## [What the task requires]
Copy the records from the very first line through the line with "status-icons-right: 41 is", replacing "particular" with "specific" and leaving everything else the same. Leave the pictures out.

## [Dataset records]
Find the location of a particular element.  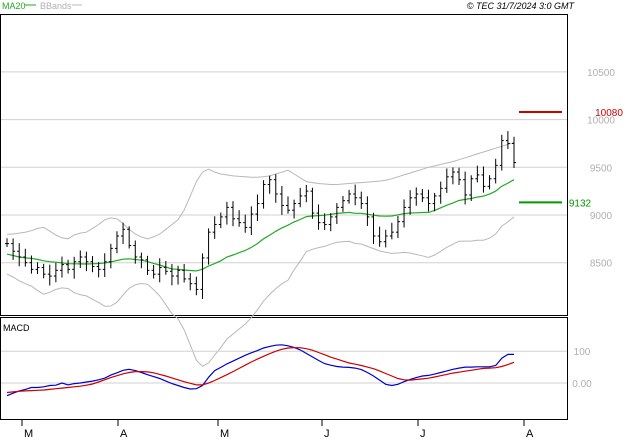

macd-y-tick-label: 100 is located at coordinates (582, 352).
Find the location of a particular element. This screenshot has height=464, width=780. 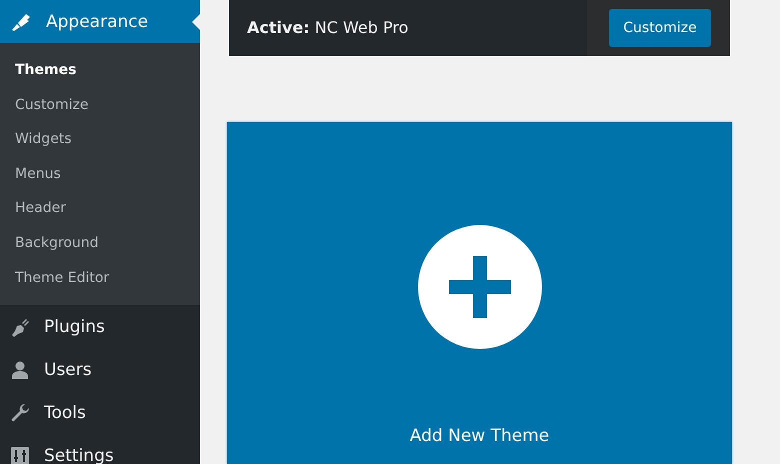

submenu-item: Widgets is located at coordinates (100, 140).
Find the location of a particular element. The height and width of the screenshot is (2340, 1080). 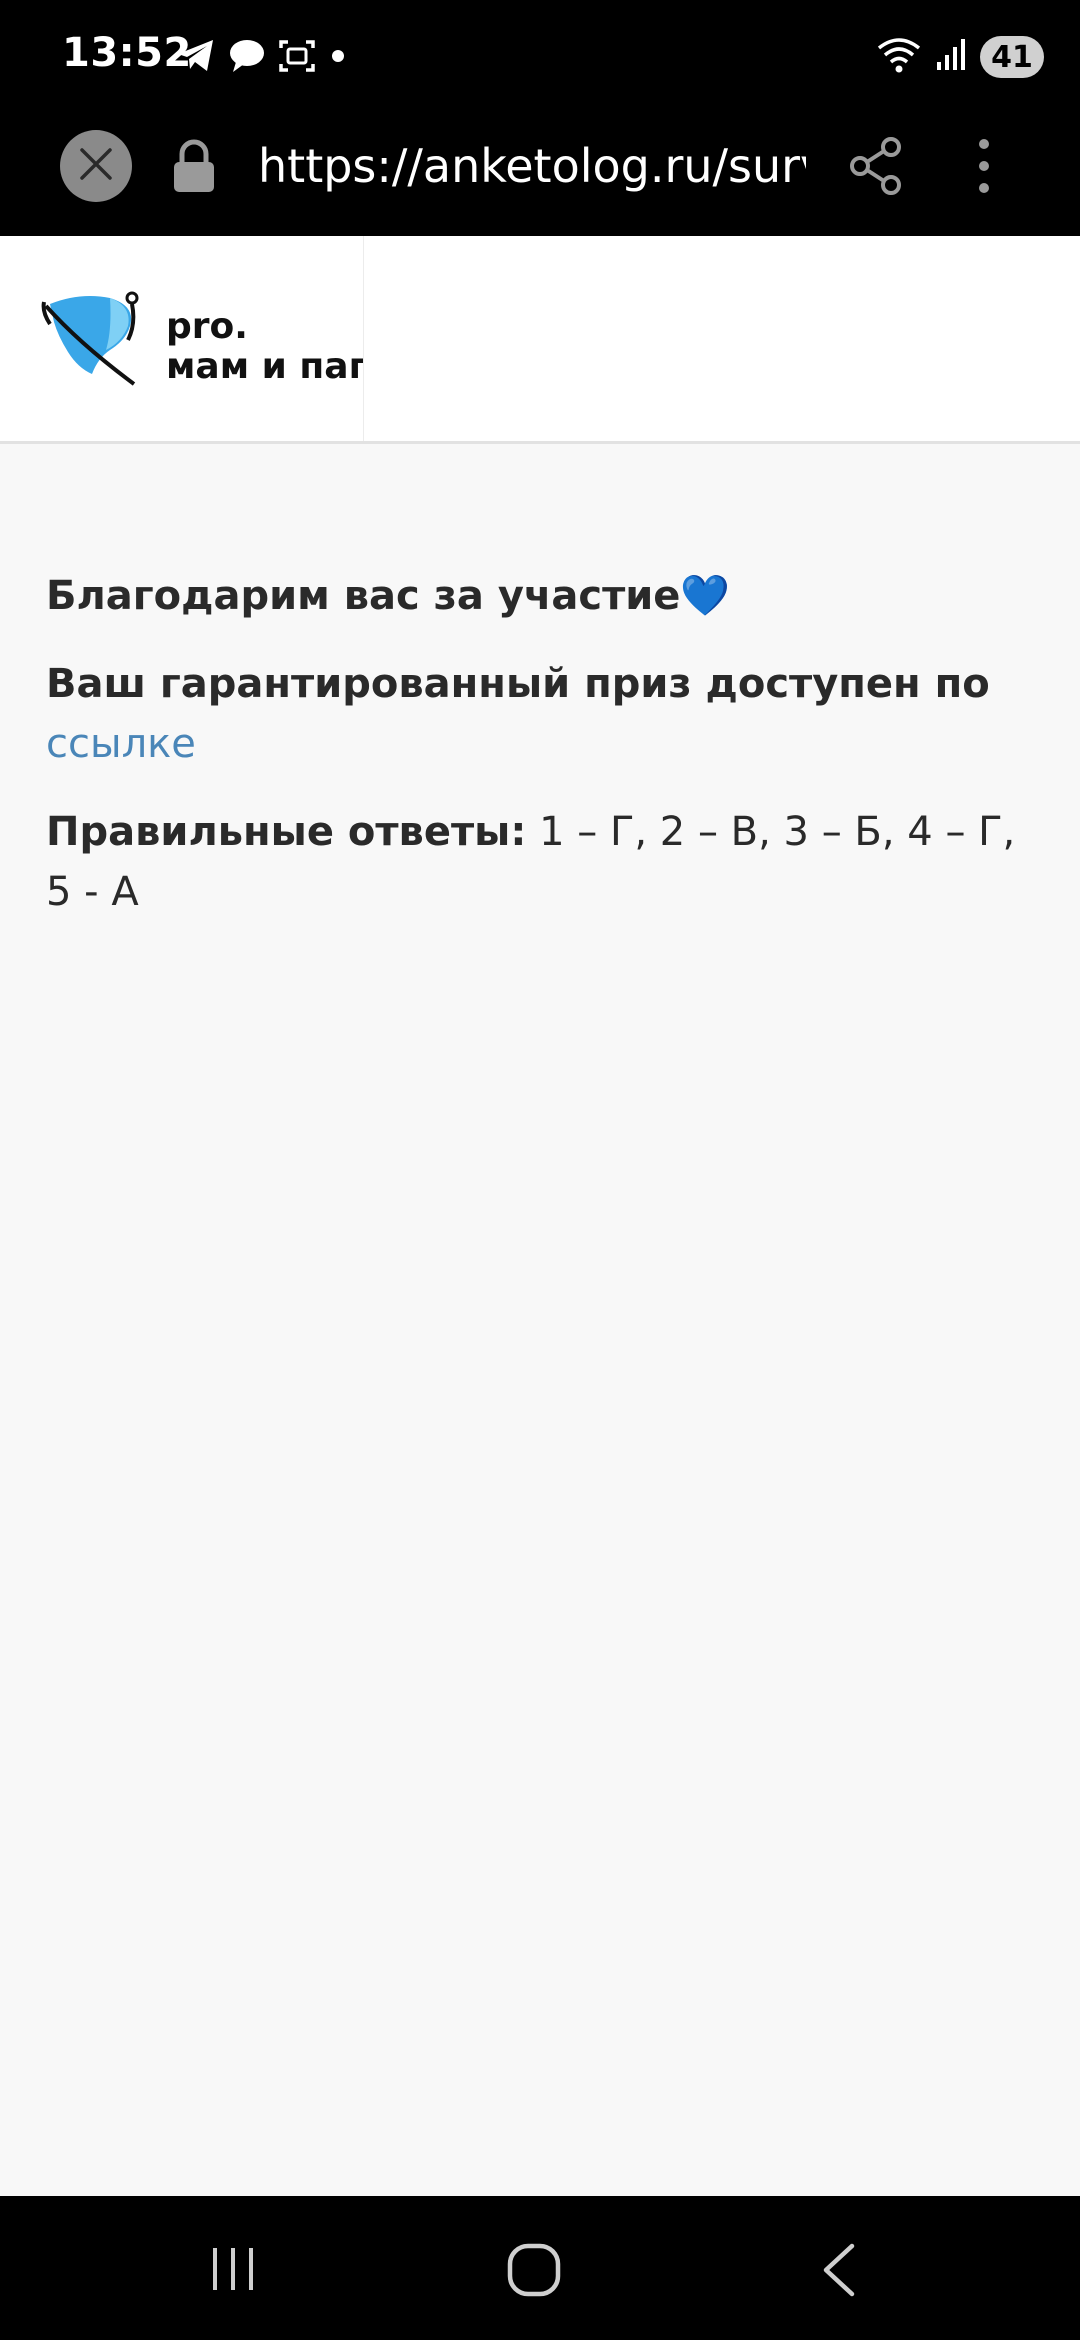

status-icons-right: 41 is located at coordinates (960, 57).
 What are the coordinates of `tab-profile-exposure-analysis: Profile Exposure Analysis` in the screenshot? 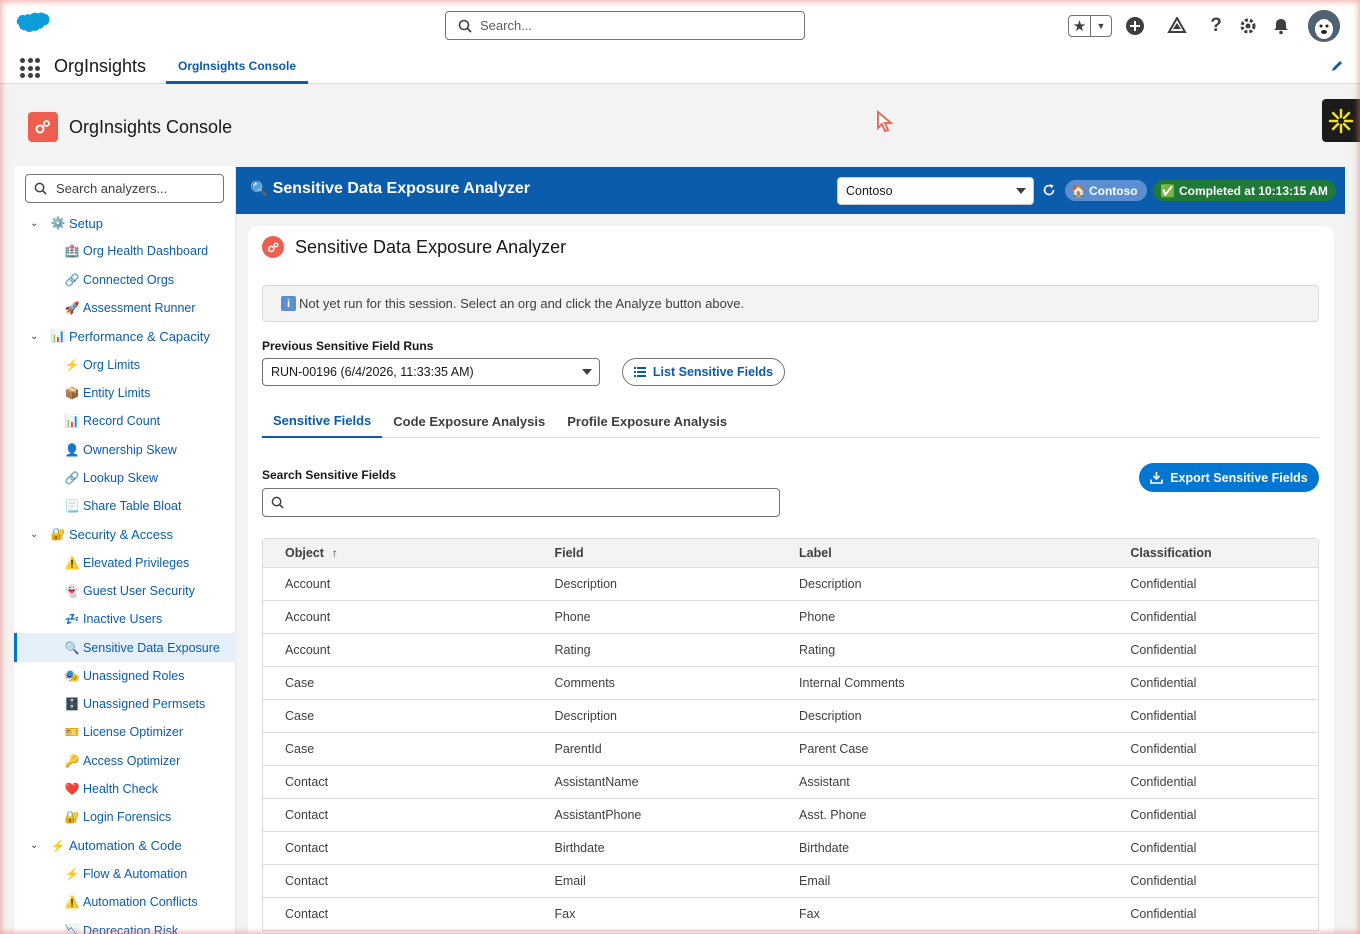 It's located at (647, 421).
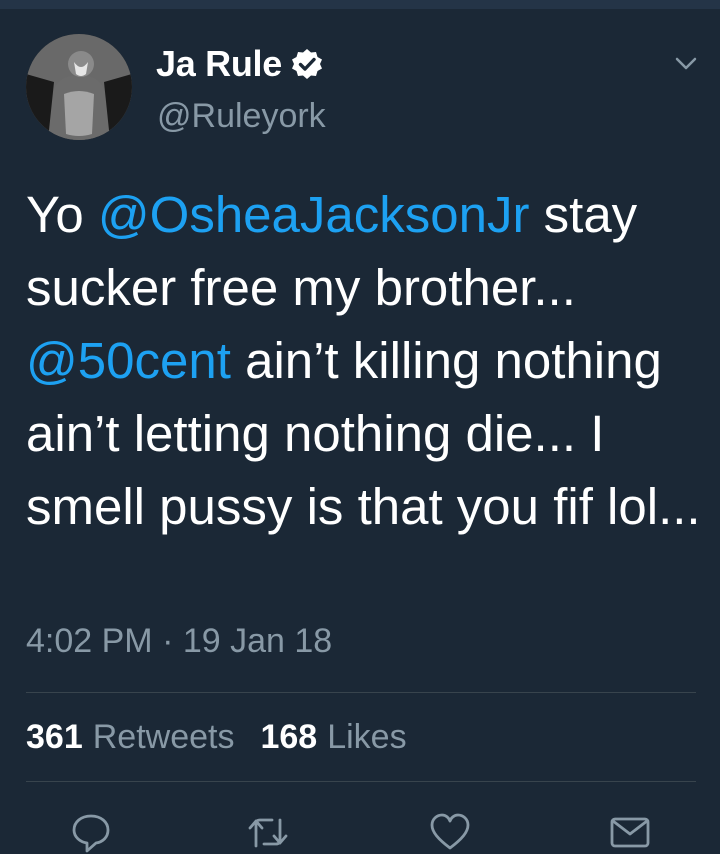 The height and width of the screenshot is (854, 720). Describe the element at coordinates (179, 642) in the screenshot. I see `tweet-timestamp: 4:02 PM · 19 Jan 18` at that location.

## [Expected answer]
Find the location of a specific element.  

macd-y-tick-label: 100 is located at coordinates (582, 352).
Find the location of a specific element. This screenshot has height=464, width=780. 

submenu-item: Widgets is located at coordinates (100, 140).
Find the location of a specific element. The height and width of the screenshot is (2340, 1080). 

status-icons-right: 41 is located at coordinates (960, 57).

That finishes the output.